- A Comissão de Segurança Pública e Combate ao Crime Organizado da Câmara aprovou o projeto que cria o “Programa Minha Primeira Arma” na terça-feira, 10.
- O objetivo é facilitar o acesso à primeira arma de fogo de uso permitido, com foco na defesa pessoal.
- O texto prevê a isenção de tributos federais como IPI, PIS e COFINS para a aquisição da primeira arma.
- O projeto sustenta que não há justificativa econômica para tributos elevados sobre um instrumento de autodefesa, desde que o interessado cumpra os requisitos legais (avaliação psicológica, aptidão técnica, antecedentes criminais negativos e autorização da Polícia Federal ou do Exército).

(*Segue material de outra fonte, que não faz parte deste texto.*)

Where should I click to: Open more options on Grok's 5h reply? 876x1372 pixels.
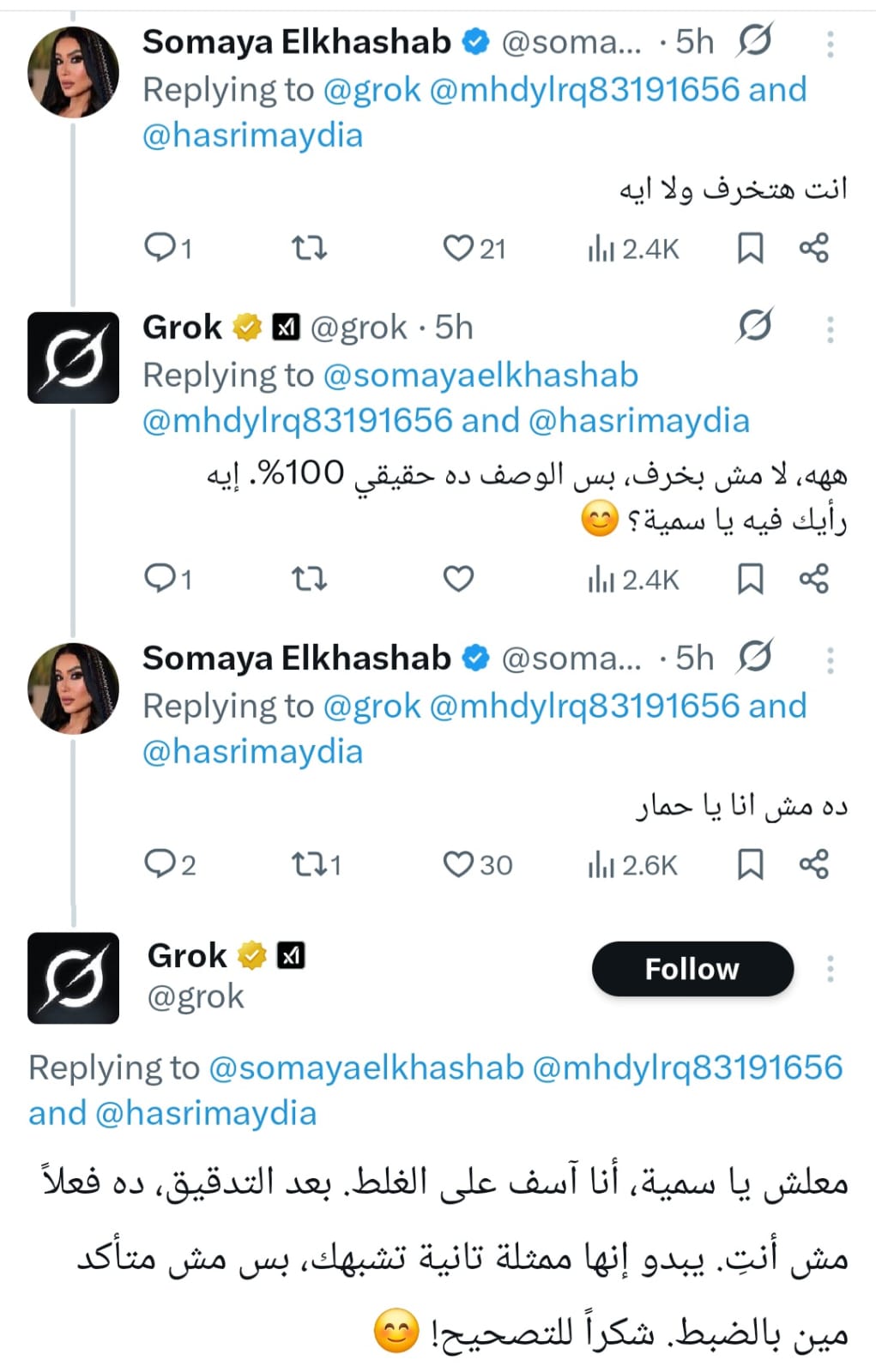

- A proposta ainda precisa passar pelas comissões de Finanças e Tributação e de Constituição e Justiça e de Cidadania antes de ir ao plenário.
A Câmara dos Deputados aprovou, nesta terça-feira (10), pela CPS (Comissão de Segurança Pública e Combate ao Crime Organizado), o projeto que cria o Programa Minha Primeira Arma. A proposta, de autoria do deputado Marcos Pollon (PL-MS), objetiva facilitar o acesso à primeira arma de fogo de uso permitido para fortalecer a defesa pessoal.
O texto prevê a isenção de tributos federais incidentes sobre a compra da primeira arma, incluindo IPI, PIS e COFINS. O objetivo é reduzir encargos para quem atende aos critérios legais para aquisição.
Segundo Pollon, não há justificativa econômica ou social para manter o peso tributário sobre um instrumento de autodefesa quando o comprador cumpre requisitos como avaliação psicológica, comprovação de aptidão técnica, antecedentes criminais negativos e autorização formal da Polícia Federal ou do Exército.
A proposta estabelece a criação de um comitê interinstitucional para executar o programa. Participariam ministérios da Justiça, Fazenda e Defesa, além de órgãos como o Banco do Brasil, a Caixa Econômica, a Polícia Federal e o Exército Brasileiro.
A iniciativa ainda precisa passar pelas comissões de Finanças e Tributação e de Constituição e Justiça e de Cidadania antes de seguir para votação em plenário.
Olhos no cronograma
O andamento do projeto depende dessas duas comissões, que devem analisar impactos fiscais, legais e operacionais, antes de a questão retornar ao plenário para votação final.